A Igreja Católica invoca neste domingo uma troca de palavras entre alguns cidadãos presentes na crucificação de Jesus e de outros condenados, bem como os comentários dos próprios crucificados que o rodeavam.

O que mais indignava alguns populares, era que Jesus fosse identificado numa tabuleta como sendo “rei dos judeus” e, mais ainda, que se apresentasse como o enviado de Deus anunciado no Antigo Testamento. Se ele é quem diz que é, que se salve a si mesmo – proclamavam os seus detractores.

As opiniões dividiam-se nesta matéria, e até os dois condenados que ao seu lado sofriam a mesma pena, exprimiam opiniões diferentes em tom coloquial como se estivessem à mesa de um bar.

Dois mil anos passados sobre aquela história mal contada, o que pensamos nós? O que pensamos nós, distraídos e entediados, fazendo zapping nos 300 canais de televisão que nos oferecem crimes variados, chacinas, atentados, crianças a morrer sem saberem porquê…

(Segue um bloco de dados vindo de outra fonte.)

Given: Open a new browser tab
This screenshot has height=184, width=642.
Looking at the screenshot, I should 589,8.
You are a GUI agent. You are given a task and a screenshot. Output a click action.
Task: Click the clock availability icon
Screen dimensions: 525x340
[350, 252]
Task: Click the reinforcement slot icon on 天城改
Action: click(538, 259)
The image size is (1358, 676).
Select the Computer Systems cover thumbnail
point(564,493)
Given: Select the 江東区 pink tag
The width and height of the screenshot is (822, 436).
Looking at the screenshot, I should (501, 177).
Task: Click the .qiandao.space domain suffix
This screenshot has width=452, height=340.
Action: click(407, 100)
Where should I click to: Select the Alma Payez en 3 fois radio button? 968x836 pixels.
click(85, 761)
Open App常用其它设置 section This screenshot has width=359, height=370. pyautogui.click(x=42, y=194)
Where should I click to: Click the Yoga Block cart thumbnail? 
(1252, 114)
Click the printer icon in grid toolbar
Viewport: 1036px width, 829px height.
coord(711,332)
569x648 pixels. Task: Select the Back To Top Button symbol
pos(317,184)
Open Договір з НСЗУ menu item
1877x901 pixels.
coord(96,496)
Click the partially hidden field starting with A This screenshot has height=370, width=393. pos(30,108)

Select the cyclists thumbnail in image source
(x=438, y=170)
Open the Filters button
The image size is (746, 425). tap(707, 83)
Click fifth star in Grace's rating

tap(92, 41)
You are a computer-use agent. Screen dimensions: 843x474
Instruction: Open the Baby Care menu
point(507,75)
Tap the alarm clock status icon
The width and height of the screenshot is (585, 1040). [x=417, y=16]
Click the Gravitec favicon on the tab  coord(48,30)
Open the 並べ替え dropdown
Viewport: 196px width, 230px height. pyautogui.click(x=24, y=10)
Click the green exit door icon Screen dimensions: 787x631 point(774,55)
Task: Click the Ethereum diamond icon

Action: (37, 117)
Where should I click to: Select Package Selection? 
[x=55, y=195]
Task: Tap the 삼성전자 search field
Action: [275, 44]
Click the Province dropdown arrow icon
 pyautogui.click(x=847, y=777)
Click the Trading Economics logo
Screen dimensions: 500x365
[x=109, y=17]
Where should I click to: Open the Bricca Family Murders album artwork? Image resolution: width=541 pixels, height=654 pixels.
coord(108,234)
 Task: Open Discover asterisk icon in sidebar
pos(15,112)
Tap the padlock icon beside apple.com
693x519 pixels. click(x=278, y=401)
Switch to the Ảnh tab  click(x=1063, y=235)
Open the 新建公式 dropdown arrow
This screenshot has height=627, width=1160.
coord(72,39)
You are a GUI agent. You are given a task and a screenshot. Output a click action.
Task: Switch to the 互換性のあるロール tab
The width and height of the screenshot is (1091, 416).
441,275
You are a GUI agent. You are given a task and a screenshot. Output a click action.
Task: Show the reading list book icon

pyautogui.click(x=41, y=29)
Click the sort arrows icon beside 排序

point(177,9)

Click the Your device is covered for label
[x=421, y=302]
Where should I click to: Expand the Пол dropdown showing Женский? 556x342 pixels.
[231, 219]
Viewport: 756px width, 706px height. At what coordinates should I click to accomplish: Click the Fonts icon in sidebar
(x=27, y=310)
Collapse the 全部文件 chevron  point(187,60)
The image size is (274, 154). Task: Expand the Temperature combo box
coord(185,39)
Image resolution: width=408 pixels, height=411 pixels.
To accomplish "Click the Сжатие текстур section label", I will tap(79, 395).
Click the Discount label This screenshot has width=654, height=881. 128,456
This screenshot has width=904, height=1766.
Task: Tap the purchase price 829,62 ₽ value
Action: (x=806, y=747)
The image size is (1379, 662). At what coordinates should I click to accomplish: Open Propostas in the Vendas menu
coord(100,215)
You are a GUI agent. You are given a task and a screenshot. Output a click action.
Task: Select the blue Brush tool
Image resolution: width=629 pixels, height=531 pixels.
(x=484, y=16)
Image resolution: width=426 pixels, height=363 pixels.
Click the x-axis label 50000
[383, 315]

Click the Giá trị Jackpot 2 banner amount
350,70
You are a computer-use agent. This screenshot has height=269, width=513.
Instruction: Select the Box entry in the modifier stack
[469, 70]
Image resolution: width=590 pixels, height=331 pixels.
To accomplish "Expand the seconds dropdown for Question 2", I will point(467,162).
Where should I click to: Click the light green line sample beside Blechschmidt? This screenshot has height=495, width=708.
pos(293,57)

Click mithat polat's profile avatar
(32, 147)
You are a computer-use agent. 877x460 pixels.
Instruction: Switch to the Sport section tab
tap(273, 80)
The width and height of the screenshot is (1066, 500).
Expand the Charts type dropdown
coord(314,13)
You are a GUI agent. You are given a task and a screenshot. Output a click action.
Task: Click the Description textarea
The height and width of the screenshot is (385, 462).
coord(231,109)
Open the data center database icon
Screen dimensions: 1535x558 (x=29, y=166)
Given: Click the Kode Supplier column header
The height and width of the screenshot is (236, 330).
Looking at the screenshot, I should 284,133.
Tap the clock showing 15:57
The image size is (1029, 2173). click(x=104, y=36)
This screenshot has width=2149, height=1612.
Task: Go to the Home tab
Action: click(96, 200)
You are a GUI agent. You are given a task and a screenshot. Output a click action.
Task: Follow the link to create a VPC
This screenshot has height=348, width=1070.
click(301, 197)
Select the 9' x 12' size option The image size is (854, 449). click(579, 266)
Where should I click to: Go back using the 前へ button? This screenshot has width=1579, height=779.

O que tem a história de Jesus de mais trágico e apelativo do que a via-sacra dos refugiados da guerra ou da miséria, naufragando aos milhares e milhares no abismo infernal dos nossos mares, eles que não ambicionam outro paraíso que não seja… a Alemanha?!

Já é tempo de perguntarmos aos porta-vozes de Deus-todo-misericordioso, porque não salva ele estas criaturas já que não quiz salvar-se ele próprio.